Rakočević and Milenković were stopped at the roundabout in Preoce in Borko Filipović Street by armed policemen. On that occasion, their vehicle fell into a large hole at the end of the road. Minor material damage was caused.
„Seeing what he did, the policeman started shouting in the Albanian language, behaving very aggressively and being very unpleasant. When asked politely if there was anyone who spoke Serbian, he responded with new anger and aggression, took us outside and started to the search of the car. When asked again why they are doing this and whether we can get their police number, they responded with a very unpleasant, detailed search, leaning against the car, kicking their legs,“ stated Rakočević and Milenkovic in a letter to the Police Inspectorate of Kosovo regarding this case .
They pointed out: „here we pay fees and taxes, so we also pay these policemen who discriminate, humiliate and carry out repression“. However, they added that „they are not asking for any punishments for them, because they are punishing European norms and laws“.
„We ask that you find them and, if possible, stop the repression, open some kind of dialogue and prevent a huge number of people from being discriminated against, humiliated and living in fear. The result of this behavior is enclaves and losing hope for any democratic progress.
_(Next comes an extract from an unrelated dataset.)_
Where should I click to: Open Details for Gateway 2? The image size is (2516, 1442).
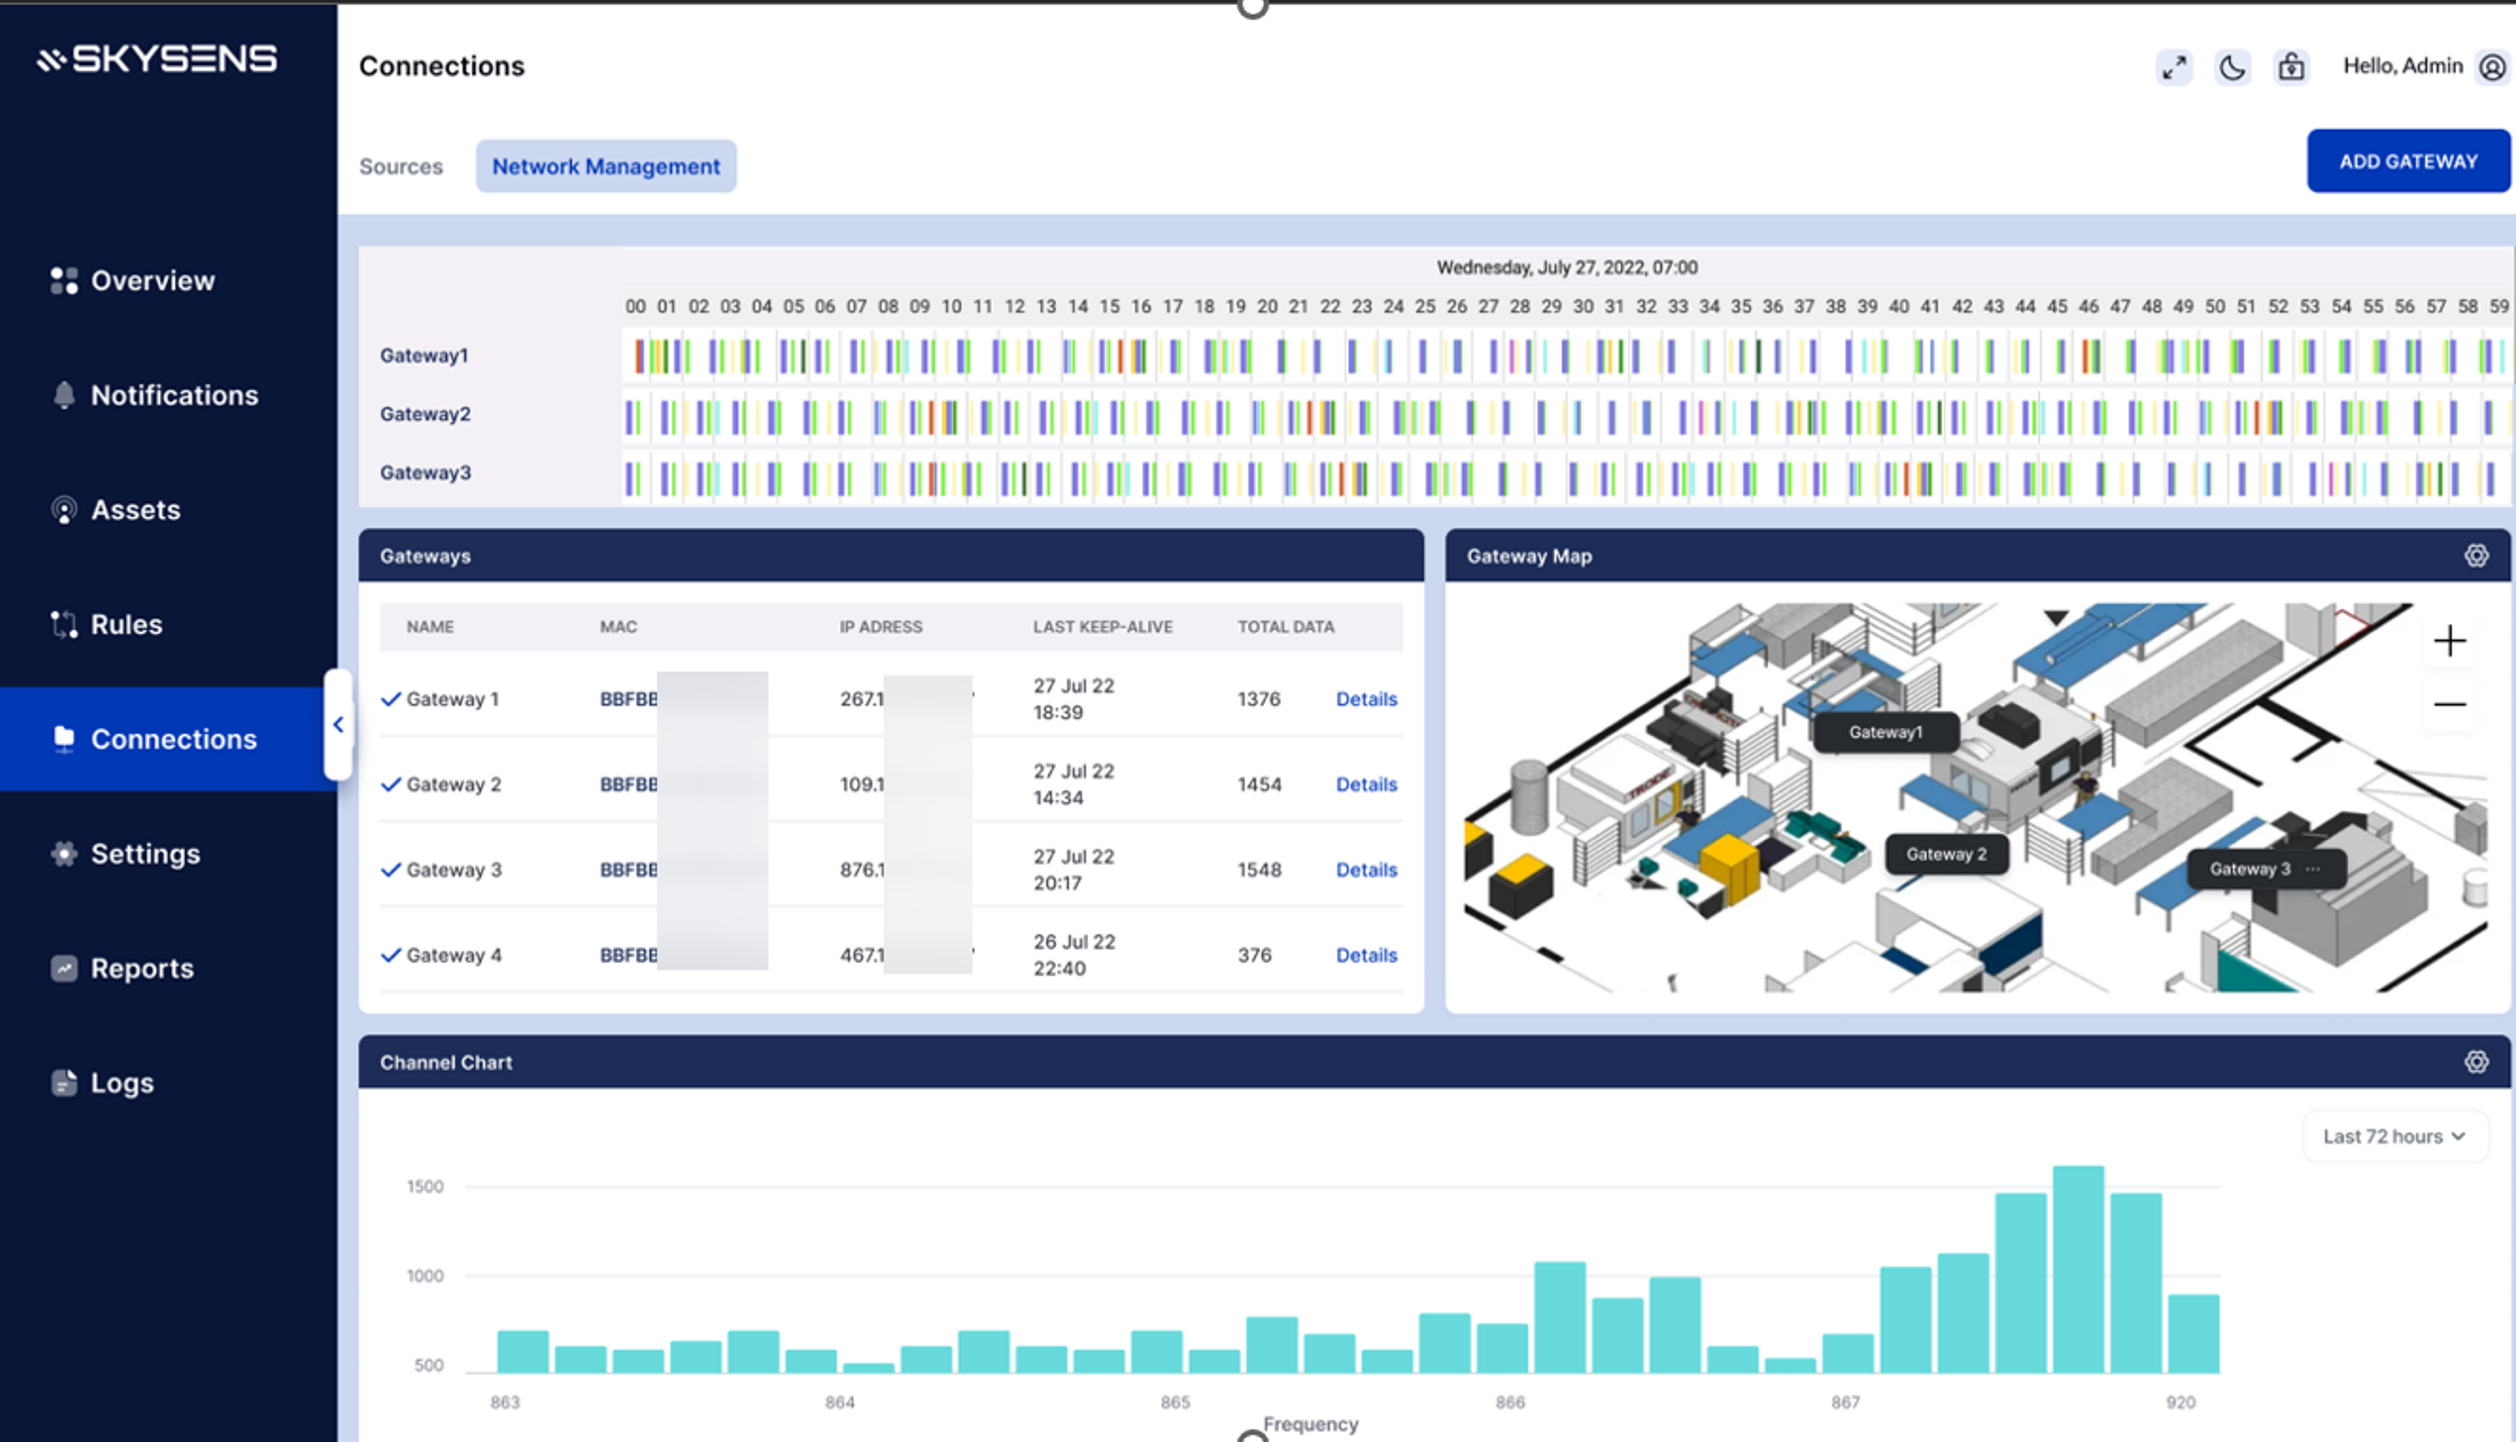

All this causes deep mistrust and is in complete contrast to the campaigns and promotions that all citizens have confidence in the Kosovo Police and that it can protect them,“ said Rakočević and Milenković.
They did not receive any response to their letter.
At the same time, they reported the unpleasant event to the head of the OSCE in Kosovo, Michael Davenport, and to the ambassadors of the USA and Germany – Geoffrey Hovenier and Jern Rode, and asked them several questions:
– Is the use of the Serbian language a trigger for violence by uniformed members of the police and has the Serbian language been removed from official use?
– Can police officers without identification numbers, at their discretion, act aggressively against citizens and anyone who for some reason is suspicious or dislikes them, uses the Serbian language or demands that the law be respected?
– Are police officers allowed to cause damage to private property when stopping a vehicle, if they do so in an unsafe place?
– Is there any chance that a minimum of laws will be respected in Kosovo, and that ethnicity will be a secondary consideration?
As Radio Kim learns, they did not receive an answer to their questions even from international diplomats.